(Stored dataset items)
───

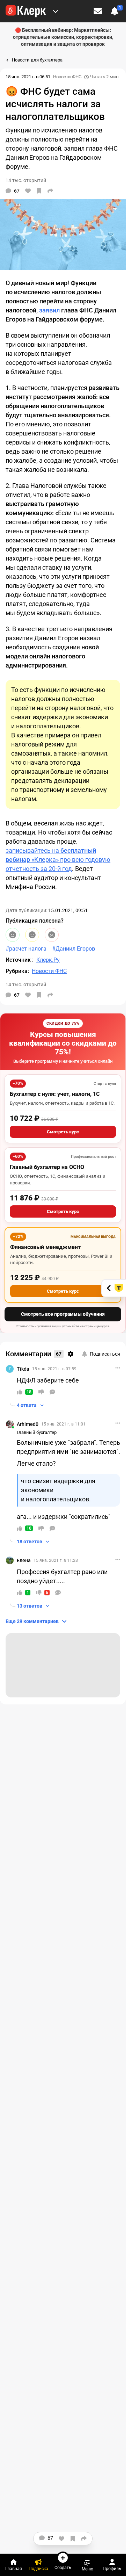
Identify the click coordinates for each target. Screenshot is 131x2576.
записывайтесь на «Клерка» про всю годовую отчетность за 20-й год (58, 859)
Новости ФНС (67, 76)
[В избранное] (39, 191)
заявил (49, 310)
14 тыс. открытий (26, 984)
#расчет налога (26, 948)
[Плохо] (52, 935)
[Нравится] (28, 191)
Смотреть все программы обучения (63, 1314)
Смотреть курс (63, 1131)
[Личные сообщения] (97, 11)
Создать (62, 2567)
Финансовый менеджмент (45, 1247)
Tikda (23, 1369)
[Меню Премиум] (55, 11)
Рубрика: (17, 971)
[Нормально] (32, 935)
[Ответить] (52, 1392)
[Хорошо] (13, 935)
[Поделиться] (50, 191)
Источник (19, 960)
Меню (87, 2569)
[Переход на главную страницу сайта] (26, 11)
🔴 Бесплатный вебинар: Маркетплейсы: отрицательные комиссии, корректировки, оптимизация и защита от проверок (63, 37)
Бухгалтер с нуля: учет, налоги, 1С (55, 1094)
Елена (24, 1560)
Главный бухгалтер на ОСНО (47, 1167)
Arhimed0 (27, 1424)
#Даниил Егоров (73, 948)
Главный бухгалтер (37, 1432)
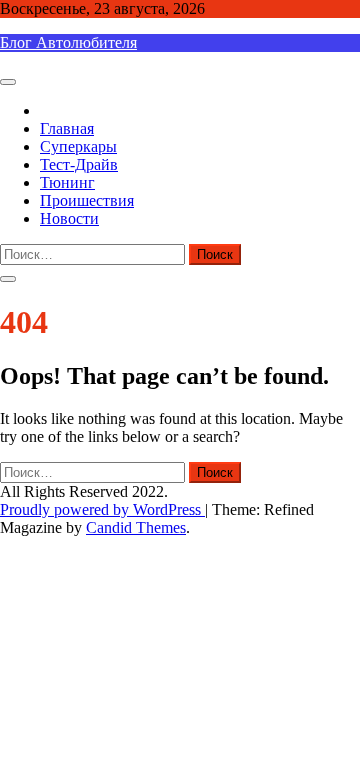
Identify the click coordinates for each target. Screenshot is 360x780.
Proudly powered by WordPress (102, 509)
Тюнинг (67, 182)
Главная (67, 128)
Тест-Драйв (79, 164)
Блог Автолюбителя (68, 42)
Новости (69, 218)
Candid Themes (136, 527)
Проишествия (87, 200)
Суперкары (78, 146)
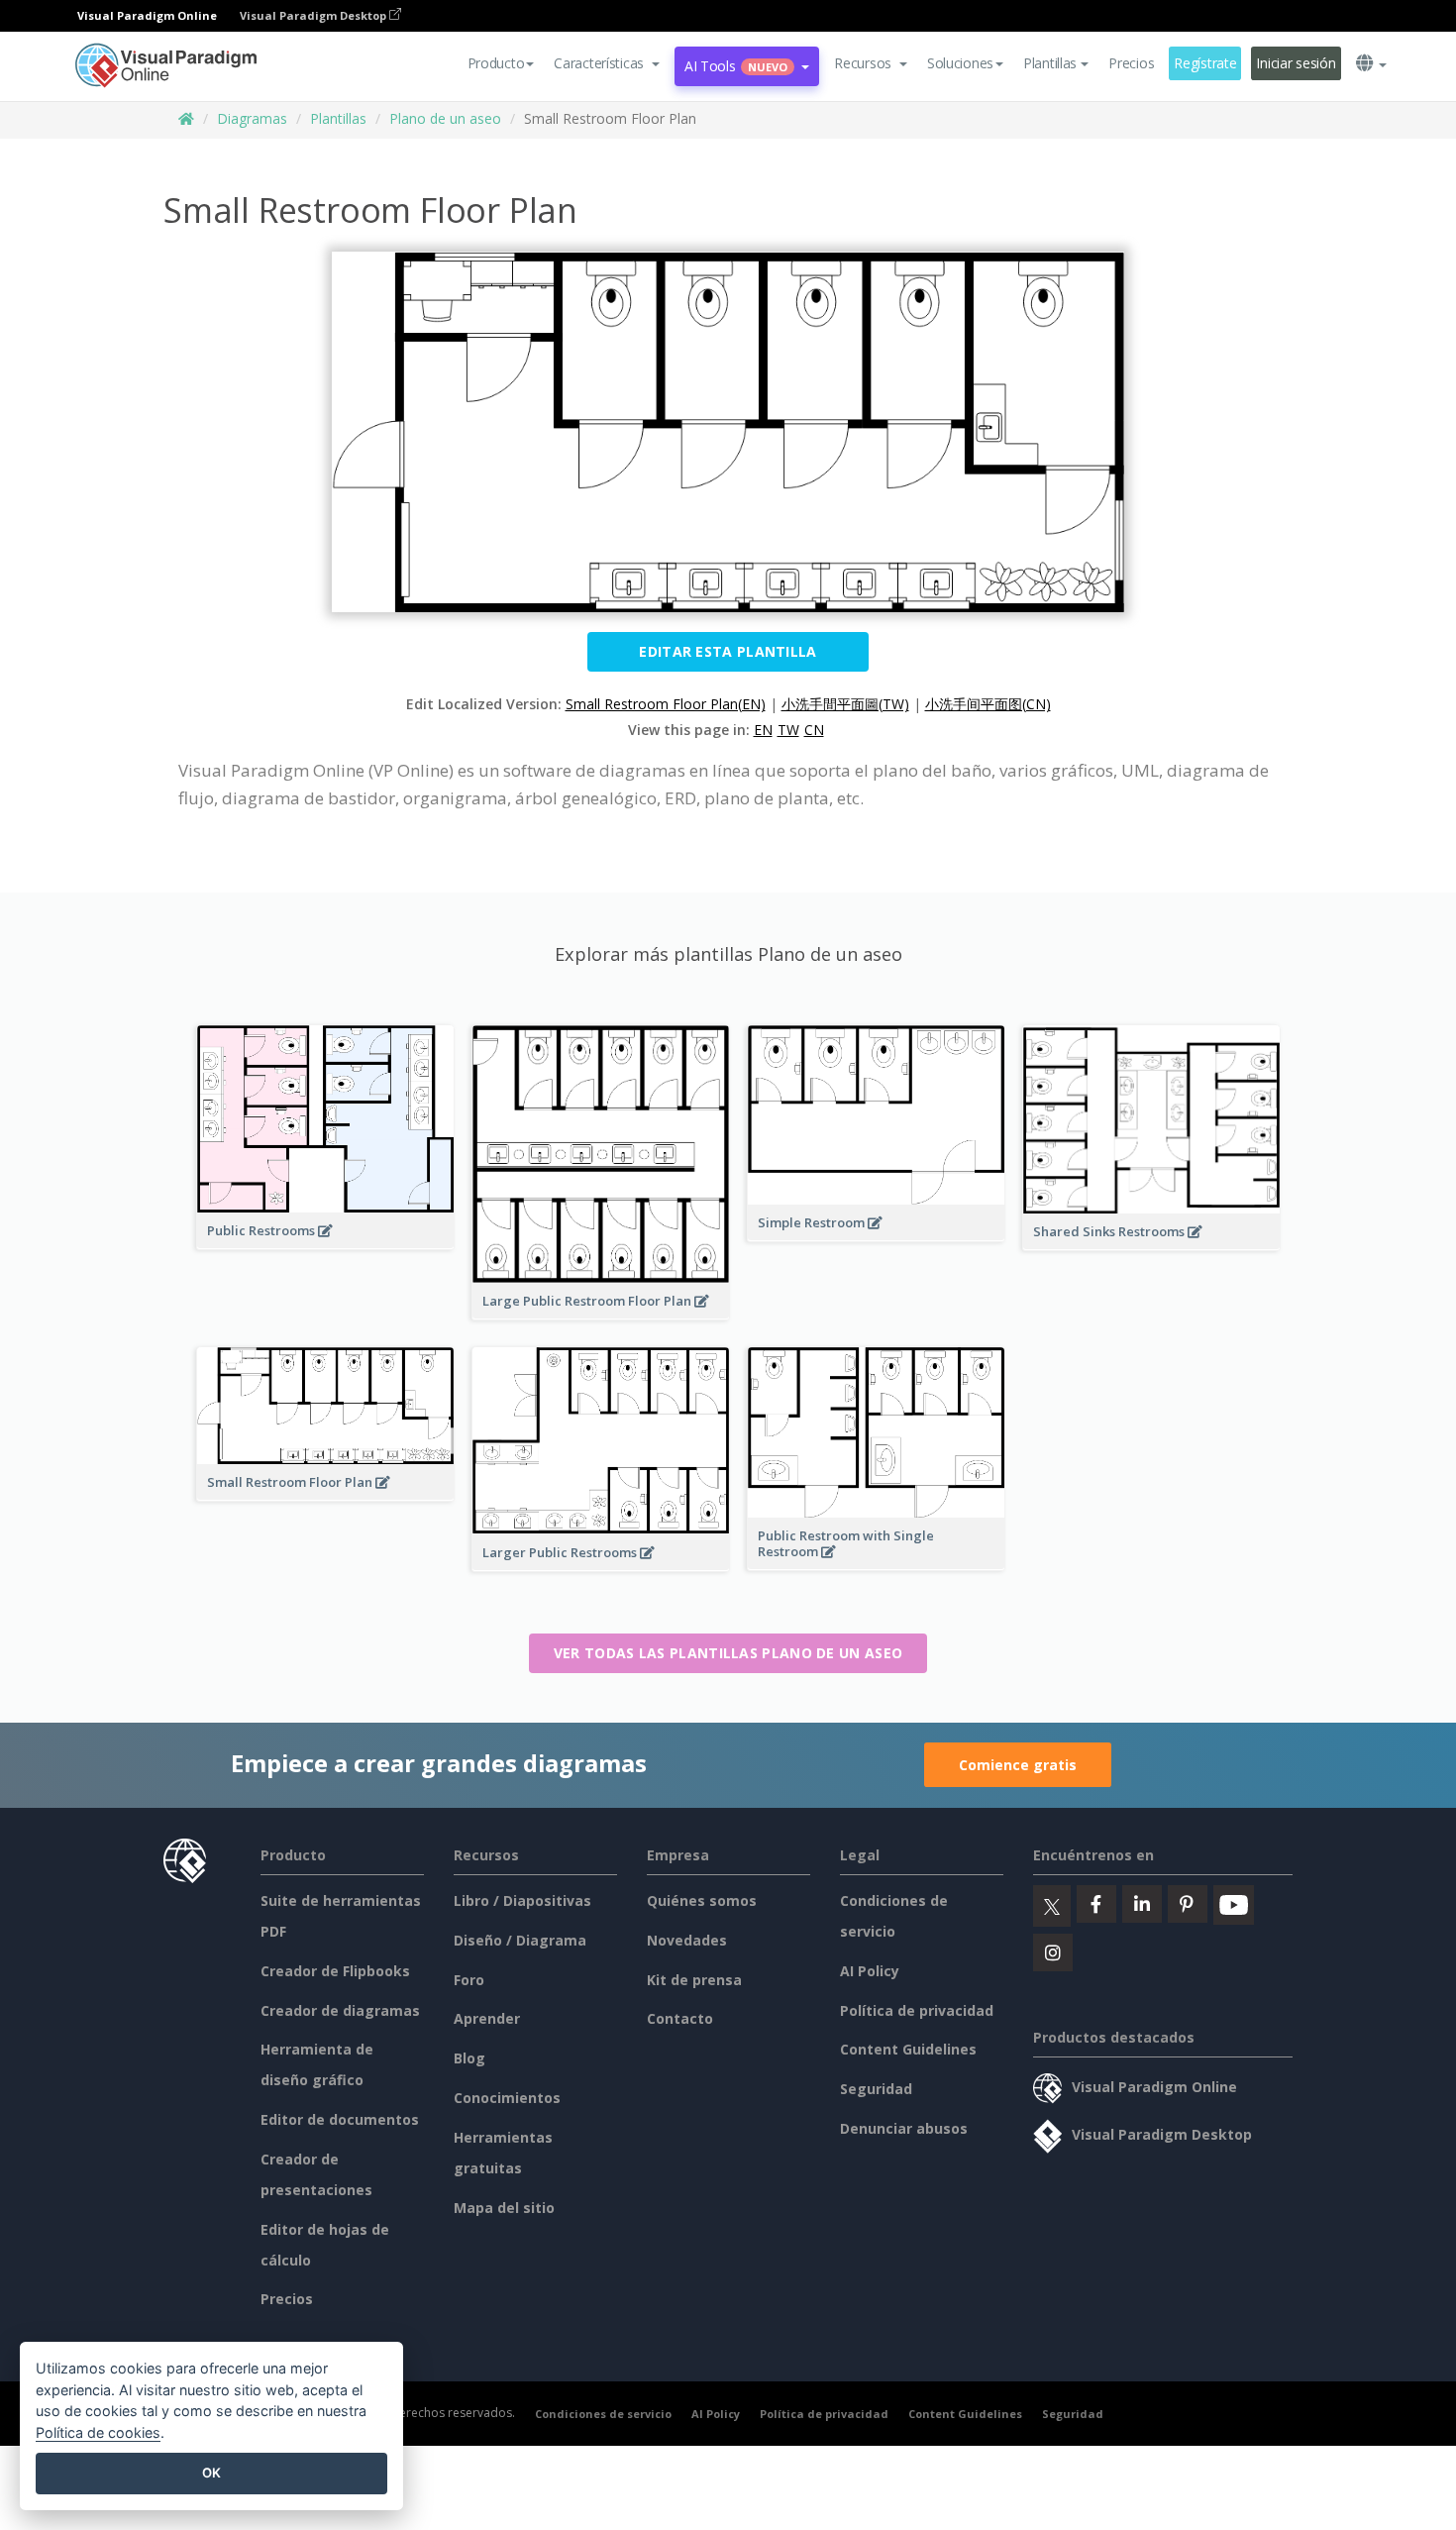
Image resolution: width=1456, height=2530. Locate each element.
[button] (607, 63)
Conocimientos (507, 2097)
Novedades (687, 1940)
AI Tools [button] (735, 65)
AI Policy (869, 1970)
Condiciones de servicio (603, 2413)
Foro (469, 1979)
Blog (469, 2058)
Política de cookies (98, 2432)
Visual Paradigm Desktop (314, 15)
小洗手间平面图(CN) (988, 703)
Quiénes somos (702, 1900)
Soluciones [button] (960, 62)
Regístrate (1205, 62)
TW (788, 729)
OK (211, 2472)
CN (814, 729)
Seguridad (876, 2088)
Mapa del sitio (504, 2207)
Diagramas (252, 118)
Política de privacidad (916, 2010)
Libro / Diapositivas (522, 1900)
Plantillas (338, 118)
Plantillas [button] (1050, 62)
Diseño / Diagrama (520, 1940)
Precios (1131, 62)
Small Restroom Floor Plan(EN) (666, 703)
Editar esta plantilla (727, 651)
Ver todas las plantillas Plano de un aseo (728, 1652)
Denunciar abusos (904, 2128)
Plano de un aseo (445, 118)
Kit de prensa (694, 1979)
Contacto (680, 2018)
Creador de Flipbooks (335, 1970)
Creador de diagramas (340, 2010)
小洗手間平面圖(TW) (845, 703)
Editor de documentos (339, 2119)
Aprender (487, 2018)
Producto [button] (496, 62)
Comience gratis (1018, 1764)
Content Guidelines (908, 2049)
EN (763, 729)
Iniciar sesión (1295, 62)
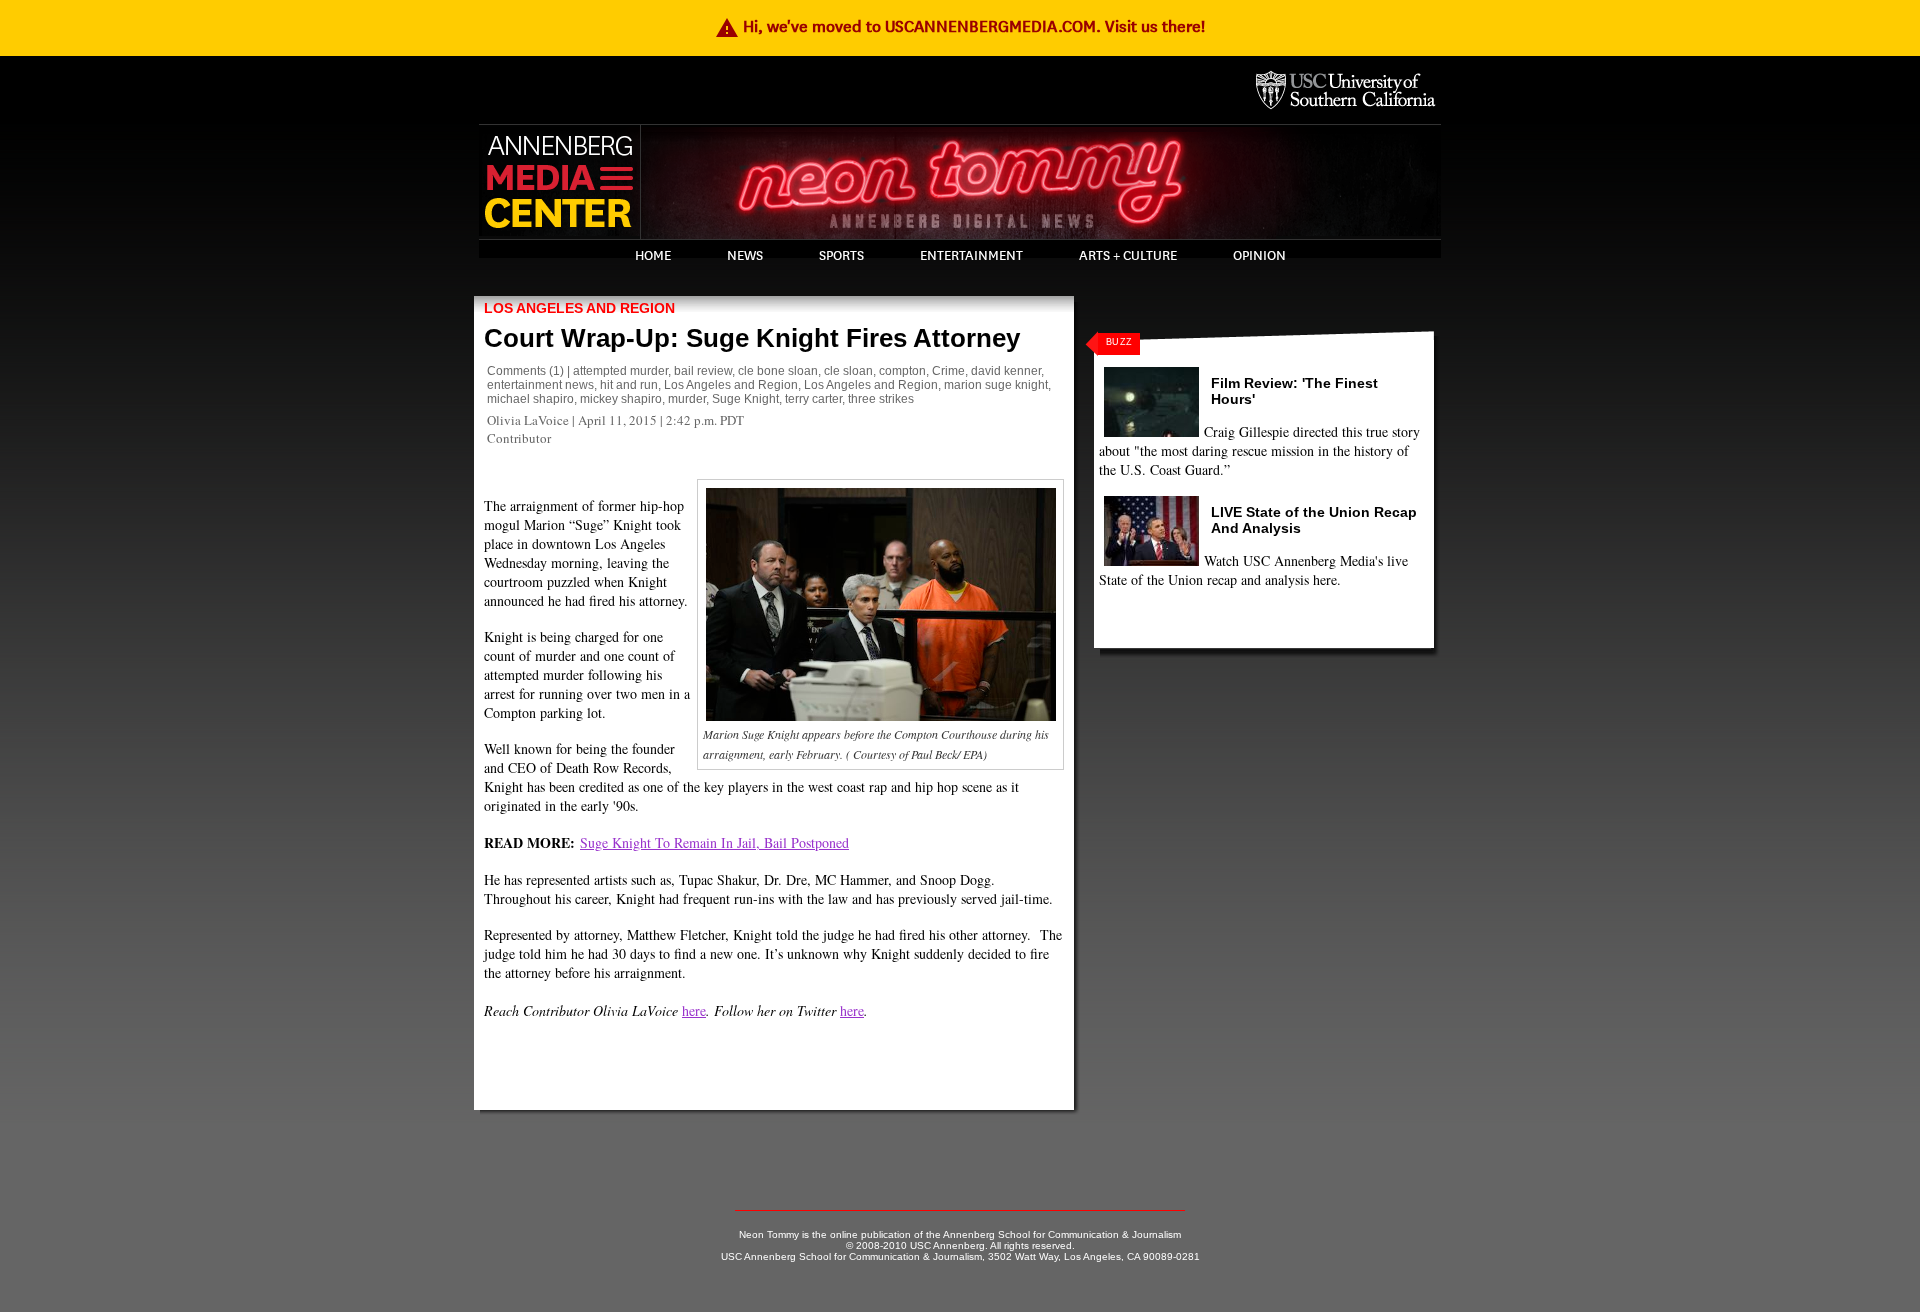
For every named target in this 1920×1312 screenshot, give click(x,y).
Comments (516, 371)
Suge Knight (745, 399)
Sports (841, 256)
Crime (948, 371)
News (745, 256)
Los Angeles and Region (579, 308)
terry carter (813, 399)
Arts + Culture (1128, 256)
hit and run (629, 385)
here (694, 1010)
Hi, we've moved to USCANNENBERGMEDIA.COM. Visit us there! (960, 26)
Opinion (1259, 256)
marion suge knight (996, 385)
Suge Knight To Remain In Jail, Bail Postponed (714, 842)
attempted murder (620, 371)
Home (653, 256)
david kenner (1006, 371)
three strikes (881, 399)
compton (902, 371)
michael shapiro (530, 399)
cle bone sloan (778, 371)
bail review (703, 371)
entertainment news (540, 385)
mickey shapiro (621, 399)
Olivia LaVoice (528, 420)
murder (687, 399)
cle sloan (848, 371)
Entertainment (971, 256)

───

Exercise brief - Lines before the one containing "小洗手間平面圖(TW) (845, 703)" are not wanted; write out that line and every later line through the end of the data above, exactly, without pictures.

Response -
小洗手間平面圖(TW) (845, 703)
Editor de documentos (339, 2119)
Aprender (487, 2018)
Producto [button] (496, 62)
Comience gratis (1018, 1764)
Content Guidelines (908, 2049)
EN (763, 729)
Iniciar sesión (1295, 62)
For every named target in this 1920×1312 screenshot, give click(x,y).
Comments (516, 371)
Suge Knight (745, 399)
Sports (841, 256)
Crime (948, 371)
News (745, 256)
Los Angeles and Region (579, 308)
terry carter (813, 399)
Arts + Culture (1128, 256)
hit and run (629, 385)
here (694, 1010)
Hi, we've moved to USCANNENBERGMEDIA.COM. Visit us there! (960, 26)
Opinion (1259, 256)
marion suge knight (996, 385)
Suge Knight To Remain In Jail, Bail Postponed (714, 842)
attempted murder (620, 371)
Home (653, 256)
david kenner (1006, 371)
three strikes (881, 399)
compton (902, 371)
michael shapiro (530, 399)
cle bone sloan (778, 371)
bail review (703, 371)
entertainment news (540, 385)
mickey shapiro (621, 399)
Olivia LaVoice (528, 420)
murder (687, 399)
cle sloan (848, 371)
Entertainment (971, 256)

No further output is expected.